AVIVA-Tipp: Eingefasst ist die Geschichte von Otto Ullmann in die eigene Geschichte der Autorin: Ihre jüdischen Eltern zogen sie in dem Bewusstsein auf, dass ihr Judentum etwas sei, von dem sie niemals sprechen dürfe. Die Empörung darüber, dass die Bedrohung durch den Antisemitismus bis heute ebenso lebendig ist wie die verbreitete Überzeugung, Schweden habe stets richtig gehandelt, trägt die Erzählung. Somit ist der Roman nicht nur eine berührende Biografie, sondern auch ein Werk, das Fakten über historische Zusammenhänge richtigstellt.

▶ Datensätze
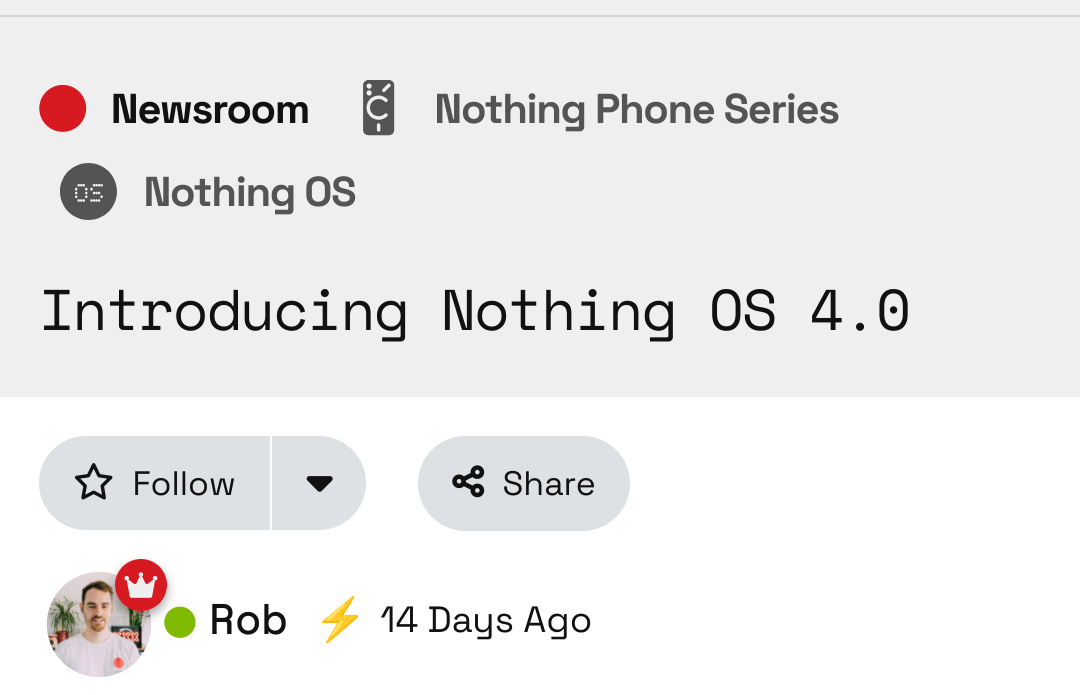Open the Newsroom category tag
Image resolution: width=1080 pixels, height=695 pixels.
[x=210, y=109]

--

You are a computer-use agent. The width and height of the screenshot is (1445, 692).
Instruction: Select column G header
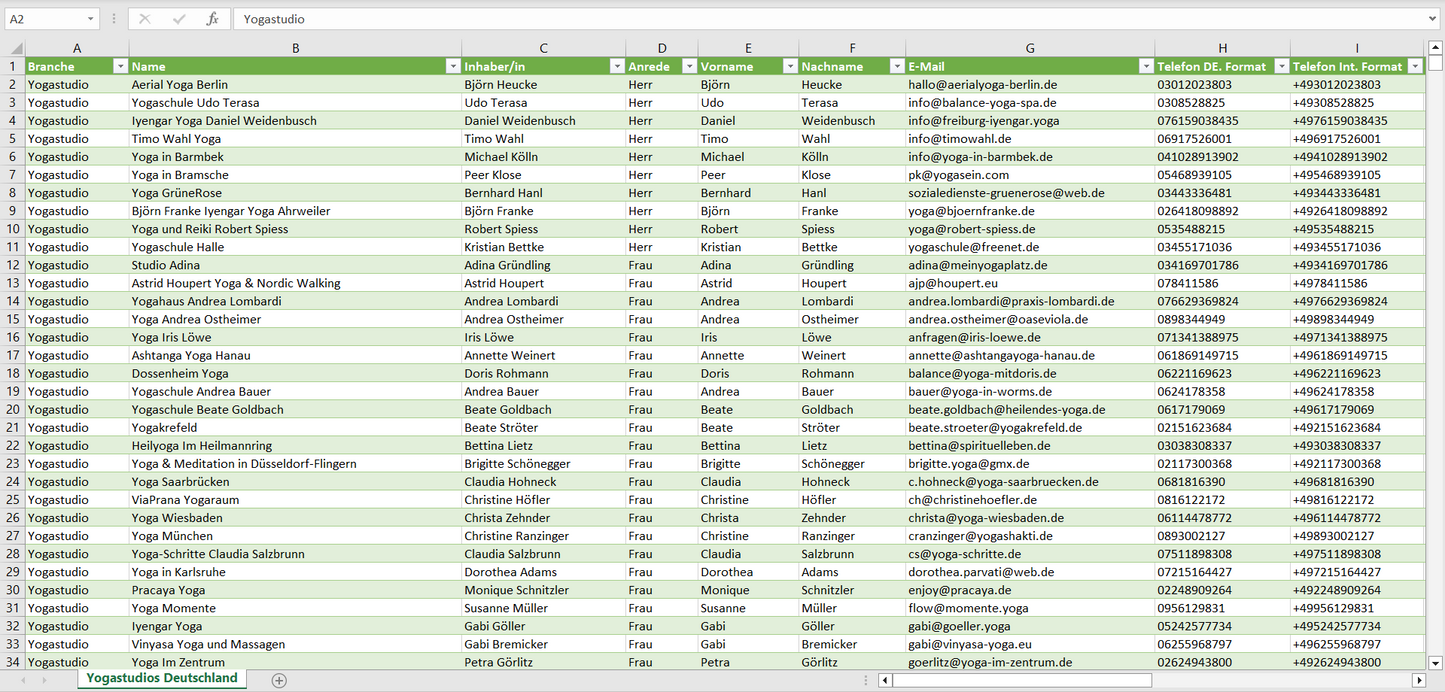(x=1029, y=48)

▶ Zur Aufgabe
Greifen Sie den Text über den Roman zu Otto Ullmann auf und führen Sie ihn im Anschluss an seinen letzten Satz weiter. Die Datensätze sind eigenständiges Material und gehören nicht zum Text über den Roman zu Otto Ullmann.

▶ Schriftliche Antwort
Zur Autorin: Elisabeth Asbrink, geboren 1965, lebt als Schriftstellerin, Journalistin, Fernsehproduzentin und Autorin in Stockholm. Sie arbeitet außerdem für Schwedens populärstes Radioprogramm Sommar in P1, wo sie u. a. Sendungen für das frühere ABBA-Mitglied Björn Ulvaeus produziert hat. "Und im Wienerwald stehen noch immer die Bäume" ist ihr drittes Buch, für das sie 2011 mit dem August-Preis für das beste Sachbuch des Jahres ausgezeichnet wurde. (Verlagsinformationen)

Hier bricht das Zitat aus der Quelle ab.